US airlines will undergo a special audit to determine whether carriers other than Southwest Airlines Co. failed to comply with government safety directives, the Federal Aviation Administration said.

"Prudence dictates we take this additional precaution," Robert Sturgell, acting administrator of the Washington-based agency, said in a statement. The FAA has no indication other carriers missed inspections, spokeswoman Laura Brown said yesterday.

Southwest faces a $10.2 million fine, the largest ever sought against a carrier, after the FAA said March 6 that it flew 46 planes without required fuselage inspections.

The FAA, which regulates the world's busiest airspace, is trying to restore confidence in its oversight after one of its supervisors was accused of intentionally allowing part of the Southwest lapse.

"The FAA is doing it for the obvious reason, to reassure people," said Carol Carmody, a Washington consultant and former vice chairman of the National Transportation Safety Board. "The Southwest issue certainly woke everybody up."

FAA auditors will examine a sample equal to 10 percent of agency directives at each of more than 100 airlines, Brown said. An initial sample of 10 directives at each carrier will be finished March 28, with the full audit to be done by June 30.

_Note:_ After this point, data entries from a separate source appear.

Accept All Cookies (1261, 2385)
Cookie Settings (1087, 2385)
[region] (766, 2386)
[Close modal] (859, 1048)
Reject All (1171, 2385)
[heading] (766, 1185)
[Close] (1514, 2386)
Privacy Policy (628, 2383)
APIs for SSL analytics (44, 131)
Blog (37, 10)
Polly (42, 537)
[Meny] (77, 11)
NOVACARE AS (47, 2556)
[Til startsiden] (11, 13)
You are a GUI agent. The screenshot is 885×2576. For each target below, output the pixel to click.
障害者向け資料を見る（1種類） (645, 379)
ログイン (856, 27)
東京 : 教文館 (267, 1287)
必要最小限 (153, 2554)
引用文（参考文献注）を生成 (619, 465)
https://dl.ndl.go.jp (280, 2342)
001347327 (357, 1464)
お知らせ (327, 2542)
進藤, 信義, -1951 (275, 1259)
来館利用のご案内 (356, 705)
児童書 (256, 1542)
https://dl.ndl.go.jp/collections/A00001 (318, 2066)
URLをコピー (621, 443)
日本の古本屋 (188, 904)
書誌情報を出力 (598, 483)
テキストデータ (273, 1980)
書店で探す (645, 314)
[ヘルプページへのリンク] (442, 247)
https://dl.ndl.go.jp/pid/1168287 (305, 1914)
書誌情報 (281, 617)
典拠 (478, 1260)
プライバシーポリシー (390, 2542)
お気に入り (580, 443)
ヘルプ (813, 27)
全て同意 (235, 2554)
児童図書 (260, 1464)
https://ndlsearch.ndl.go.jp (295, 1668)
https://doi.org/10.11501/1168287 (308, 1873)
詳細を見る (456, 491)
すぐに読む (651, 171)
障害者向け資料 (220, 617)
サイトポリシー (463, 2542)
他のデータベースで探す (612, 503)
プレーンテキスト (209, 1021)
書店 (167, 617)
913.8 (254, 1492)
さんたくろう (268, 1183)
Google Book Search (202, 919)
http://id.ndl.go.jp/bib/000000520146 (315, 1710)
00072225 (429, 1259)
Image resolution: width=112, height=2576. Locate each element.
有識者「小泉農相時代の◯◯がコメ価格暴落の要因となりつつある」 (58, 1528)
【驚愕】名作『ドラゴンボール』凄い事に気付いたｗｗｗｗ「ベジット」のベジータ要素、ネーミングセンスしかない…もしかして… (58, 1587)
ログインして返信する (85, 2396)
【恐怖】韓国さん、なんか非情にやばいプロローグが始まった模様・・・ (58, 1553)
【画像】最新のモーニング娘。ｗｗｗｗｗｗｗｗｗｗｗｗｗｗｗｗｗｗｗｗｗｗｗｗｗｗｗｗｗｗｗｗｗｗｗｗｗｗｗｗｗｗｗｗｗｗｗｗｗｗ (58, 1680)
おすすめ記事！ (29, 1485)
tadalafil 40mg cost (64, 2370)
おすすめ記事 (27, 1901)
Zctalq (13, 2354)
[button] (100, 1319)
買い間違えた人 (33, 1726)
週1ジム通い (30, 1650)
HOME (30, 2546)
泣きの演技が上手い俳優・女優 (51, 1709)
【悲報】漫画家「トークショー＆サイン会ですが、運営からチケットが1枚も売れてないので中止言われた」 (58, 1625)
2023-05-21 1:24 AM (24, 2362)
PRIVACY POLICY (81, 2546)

"One carrier's noncompliance" made the broader review necessary, said Nick Sabatini, the FAA's associate administrator for aviation safety, in an e-mail to the carriers.

The audit "will validate the effectiveness of airline compliance systems," the Air Transport Association, the carrier's Washington trade group, said in a statement.

Southwest made 59,791 flights with 46 planes before it became aware on March 14, 2007, that it had missed inspections, according to the FAA and the US Office of Special Counsel.

The Dallas-based airline verbally notified FAA of the lapse March 15 of last year, the special counsel's report said. On March 19, a Southwest manager made, and the FAA supervisor accepted, a false written report saying the planes no longer were out of compliance, according to the special counsel's office.

Actually, the planes flew without inspections until March 23, according to the FAA. Failure to inspect the planes between March 15 and March 23 accounts for $10 million of the $10.2 million fine, according to the agency.